Photographing the ground below him, Morell captured both the texture of the earth as well as its vast surrounding landscape: both macro- and micro-visions of Constable’s surroundings, caught in harmony on one plane. With this layering, the photographs blend both image and texture. Always drawn to the dimension of a painting’s surface, Morell sought to emulate texture in his own photographs. In Constable’s romantic visions of Hampstead Heath from the early nineteenth century, the painter captured the english landscape in gestures of tactile, thick paint. With the roughness of the ground underneath the projected sky, each photograph’s plane echoes a painting’s surface.

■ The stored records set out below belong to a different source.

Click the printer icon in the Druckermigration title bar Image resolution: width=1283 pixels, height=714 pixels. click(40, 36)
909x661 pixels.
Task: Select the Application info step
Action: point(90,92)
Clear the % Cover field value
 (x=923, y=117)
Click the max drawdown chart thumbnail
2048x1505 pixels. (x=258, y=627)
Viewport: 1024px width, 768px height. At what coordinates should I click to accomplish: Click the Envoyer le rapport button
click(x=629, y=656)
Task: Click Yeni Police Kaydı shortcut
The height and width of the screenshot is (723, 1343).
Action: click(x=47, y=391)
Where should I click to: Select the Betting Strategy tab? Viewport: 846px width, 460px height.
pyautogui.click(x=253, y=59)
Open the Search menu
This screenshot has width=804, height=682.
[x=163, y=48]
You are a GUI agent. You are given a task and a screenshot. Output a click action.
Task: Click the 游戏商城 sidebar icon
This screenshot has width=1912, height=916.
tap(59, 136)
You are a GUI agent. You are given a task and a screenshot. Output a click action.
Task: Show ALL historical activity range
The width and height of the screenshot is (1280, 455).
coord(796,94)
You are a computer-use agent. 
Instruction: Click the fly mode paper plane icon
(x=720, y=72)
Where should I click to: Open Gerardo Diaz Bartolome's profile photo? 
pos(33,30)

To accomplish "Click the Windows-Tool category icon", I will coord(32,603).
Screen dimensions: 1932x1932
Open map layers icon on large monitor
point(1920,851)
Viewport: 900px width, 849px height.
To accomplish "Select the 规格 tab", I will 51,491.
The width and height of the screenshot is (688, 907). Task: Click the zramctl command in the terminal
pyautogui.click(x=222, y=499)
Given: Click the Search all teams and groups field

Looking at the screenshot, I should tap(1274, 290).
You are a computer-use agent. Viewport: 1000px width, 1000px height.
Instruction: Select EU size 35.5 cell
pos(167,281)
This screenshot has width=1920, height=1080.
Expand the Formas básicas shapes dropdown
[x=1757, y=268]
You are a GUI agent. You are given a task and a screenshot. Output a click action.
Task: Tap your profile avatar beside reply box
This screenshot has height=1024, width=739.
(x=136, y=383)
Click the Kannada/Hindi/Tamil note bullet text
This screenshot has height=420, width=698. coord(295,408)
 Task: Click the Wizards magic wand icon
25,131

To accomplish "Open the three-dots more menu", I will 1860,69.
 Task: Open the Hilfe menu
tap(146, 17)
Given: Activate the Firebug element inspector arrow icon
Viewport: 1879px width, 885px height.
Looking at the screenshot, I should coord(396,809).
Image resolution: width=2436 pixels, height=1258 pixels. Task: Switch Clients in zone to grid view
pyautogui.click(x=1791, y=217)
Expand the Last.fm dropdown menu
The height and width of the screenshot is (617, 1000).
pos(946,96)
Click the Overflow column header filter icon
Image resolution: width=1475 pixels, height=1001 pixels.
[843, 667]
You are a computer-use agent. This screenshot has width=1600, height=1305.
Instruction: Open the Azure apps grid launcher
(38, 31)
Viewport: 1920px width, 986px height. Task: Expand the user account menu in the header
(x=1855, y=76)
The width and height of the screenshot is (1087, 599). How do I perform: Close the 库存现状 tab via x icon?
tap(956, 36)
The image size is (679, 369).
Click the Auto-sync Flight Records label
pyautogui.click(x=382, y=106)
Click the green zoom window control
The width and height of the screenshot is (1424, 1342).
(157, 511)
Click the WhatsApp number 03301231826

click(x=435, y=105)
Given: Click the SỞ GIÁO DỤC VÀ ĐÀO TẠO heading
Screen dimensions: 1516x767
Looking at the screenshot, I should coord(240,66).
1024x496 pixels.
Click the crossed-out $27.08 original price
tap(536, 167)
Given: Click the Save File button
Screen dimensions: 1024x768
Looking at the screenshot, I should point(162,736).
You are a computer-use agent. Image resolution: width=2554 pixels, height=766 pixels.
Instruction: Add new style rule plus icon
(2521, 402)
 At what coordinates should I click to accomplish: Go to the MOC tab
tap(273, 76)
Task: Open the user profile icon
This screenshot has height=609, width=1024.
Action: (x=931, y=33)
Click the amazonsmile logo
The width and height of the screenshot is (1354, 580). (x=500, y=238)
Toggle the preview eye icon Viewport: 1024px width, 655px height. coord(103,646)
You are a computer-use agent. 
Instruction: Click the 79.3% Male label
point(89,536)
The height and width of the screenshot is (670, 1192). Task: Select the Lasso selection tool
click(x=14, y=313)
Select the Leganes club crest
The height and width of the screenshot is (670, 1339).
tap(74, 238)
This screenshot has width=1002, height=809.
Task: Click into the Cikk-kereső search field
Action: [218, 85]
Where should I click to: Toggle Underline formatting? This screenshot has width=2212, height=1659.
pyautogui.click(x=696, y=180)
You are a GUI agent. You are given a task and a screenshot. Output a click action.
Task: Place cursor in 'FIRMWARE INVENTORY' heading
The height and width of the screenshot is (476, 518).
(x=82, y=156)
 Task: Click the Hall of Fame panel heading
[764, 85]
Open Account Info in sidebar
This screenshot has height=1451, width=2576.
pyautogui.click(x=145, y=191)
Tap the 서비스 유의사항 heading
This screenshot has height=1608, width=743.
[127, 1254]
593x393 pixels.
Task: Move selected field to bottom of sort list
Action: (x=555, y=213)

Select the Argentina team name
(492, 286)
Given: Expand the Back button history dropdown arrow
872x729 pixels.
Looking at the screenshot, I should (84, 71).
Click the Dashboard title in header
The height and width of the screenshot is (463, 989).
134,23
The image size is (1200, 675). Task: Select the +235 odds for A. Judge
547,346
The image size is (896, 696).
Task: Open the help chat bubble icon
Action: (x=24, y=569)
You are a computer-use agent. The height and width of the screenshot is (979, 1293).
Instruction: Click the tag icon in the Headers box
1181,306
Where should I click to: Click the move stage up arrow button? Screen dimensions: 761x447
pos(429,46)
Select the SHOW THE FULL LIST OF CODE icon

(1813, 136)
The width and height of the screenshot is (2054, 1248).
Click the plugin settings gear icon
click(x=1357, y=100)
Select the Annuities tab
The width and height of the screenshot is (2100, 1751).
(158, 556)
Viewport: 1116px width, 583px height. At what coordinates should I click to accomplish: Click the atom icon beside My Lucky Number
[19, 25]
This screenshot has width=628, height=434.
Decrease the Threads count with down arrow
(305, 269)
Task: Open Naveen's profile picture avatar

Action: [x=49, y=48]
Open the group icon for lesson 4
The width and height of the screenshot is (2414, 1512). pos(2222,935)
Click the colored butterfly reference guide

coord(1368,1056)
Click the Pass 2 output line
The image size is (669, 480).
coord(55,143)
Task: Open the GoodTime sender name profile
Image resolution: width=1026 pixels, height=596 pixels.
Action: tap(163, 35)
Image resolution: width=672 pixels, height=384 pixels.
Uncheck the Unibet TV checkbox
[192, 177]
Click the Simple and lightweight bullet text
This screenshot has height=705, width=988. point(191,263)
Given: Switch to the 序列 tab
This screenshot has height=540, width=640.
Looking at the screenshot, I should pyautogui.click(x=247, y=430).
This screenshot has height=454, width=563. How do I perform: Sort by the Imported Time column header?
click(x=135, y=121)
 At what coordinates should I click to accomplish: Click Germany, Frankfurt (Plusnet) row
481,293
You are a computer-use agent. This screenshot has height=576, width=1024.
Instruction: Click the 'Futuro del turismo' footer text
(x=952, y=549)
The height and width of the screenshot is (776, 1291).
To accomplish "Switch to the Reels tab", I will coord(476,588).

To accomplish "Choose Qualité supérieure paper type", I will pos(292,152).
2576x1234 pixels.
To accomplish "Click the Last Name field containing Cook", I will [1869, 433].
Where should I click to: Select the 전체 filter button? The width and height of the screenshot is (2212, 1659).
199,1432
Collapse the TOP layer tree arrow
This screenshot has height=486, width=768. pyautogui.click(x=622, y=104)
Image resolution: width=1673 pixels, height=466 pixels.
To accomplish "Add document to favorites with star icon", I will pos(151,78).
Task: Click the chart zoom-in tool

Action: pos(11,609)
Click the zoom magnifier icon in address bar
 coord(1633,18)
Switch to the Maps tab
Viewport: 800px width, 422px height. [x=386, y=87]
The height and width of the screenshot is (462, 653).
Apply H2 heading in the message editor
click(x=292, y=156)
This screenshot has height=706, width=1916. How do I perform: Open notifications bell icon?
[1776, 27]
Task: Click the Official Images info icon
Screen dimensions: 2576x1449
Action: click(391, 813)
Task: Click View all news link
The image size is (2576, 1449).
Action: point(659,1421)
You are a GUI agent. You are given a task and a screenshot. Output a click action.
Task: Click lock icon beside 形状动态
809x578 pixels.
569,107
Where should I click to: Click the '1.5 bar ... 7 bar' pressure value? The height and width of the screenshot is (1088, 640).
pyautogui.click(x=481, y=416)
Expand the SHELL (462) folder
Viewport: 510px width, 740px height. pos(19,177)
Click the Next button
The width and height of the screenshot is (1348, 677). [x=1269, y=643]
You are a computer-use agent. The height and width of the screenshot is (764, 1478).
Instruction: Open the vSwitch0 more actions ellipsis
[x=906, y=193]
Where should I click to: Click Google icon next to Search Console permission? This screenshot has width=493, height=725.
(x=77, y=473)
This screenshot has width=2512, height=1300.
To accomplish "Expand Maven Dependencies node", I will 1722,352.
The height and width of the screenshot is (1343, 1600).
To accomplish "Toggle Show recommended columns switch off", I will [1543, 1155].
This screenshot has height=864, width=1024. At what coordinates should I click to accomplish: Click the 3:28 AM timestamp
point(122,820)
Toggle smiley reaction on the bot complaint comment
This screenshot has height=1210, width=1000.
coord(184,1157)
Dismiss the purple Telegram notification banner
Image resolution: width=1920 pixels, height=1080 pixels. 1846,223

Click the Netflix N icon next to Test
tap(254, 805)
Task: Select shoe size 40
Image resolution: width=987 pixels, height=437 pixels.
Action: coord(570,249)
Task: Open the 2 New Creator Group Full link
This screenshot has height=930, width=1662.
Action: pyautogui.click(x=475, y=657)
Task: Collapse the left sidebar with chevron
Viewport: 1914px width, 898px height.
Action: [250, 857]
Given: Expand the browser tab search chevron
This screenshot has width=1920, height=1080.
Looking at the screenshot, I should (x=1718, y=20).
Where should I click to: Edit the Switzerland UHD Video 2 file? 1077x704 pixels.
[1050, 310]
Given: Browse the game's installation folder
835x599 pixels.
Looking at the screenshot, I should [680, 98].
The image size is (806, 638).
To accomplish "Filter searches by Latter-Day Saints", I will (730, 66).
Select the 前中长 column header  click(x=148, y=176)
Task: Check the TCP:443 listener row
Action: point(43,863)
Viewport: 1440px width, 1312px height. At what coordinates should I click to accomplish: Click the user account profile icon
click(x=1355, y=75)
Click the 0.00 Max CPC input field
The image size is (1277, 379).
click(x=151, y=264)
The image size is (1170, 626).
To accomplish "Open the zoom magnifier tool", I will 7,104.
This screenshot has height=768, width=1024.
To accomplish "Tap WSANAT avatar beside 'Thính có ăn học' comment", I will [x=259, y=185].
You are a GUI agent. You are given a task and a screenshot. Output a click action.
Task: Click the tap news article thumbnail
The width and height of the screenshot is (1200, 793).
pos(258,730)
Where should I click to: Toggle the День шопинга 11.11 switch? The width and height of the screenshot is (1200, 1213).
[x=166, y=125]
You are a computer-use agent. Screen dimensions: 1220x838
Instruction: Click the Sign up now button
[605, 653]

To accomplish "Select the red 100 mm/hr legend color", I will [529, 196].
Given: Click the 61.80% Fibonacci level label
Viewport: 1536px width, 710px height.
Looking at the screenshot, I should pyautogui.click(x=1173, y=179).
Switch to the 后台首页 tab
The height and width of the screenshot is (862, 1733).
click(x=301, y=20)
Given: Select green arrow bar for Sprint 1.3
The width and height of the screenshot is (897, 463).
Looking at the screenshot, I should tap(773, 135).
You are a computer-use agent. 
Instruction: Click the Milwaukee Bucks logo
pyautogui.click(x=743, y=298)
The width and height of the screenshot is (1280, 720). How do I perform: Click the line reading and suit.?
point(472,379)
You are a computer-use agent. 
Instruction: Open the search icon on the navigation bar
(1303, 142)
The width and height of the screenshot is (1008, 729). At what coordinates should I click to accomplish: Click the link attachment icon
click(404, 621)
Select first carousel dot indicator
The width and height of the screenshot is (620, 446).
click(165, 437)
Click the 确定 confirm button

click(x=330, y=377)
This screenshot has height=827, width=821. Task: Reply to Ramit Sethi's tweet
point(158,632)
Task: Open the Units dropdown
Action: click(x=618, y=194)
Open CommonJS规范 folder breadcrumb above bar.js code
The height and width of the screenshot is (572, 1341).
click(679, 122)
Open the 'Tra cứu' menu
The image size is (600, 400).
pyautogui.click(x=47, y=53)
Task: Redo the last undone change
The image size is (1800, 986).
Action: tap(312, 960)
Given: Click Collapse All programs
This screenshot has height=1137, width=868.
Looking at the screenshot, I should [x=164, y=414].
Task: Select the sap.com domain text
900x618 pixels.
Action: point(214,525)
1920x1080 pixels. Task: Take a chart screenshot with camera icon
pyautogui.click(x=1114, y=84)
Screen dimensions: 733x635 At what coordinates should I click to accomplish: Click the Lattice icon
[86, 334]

With Morell’s large scale camera obscuras, the artist has created a unique approach to landscape: a perspective filled with simultaneous visions. The photographer’s initial exploration of the tent camera came to him when he photographed the American West. In the shadow of the great American landscape photographers such as Carleton Watkins, Morell knew, as a Cuba-born, American photographer, he needed to explore his adopted country through the lens of his own private discoveries.
In After Constable, Morell brings his unique practice of double vision to the landscape of his inspiration, John Constable. Emulating the texture of Constable’s painting while in the painter’s own land, Morell honors Constable’s artistic influence while creating a vision of the landscape in his own unique style.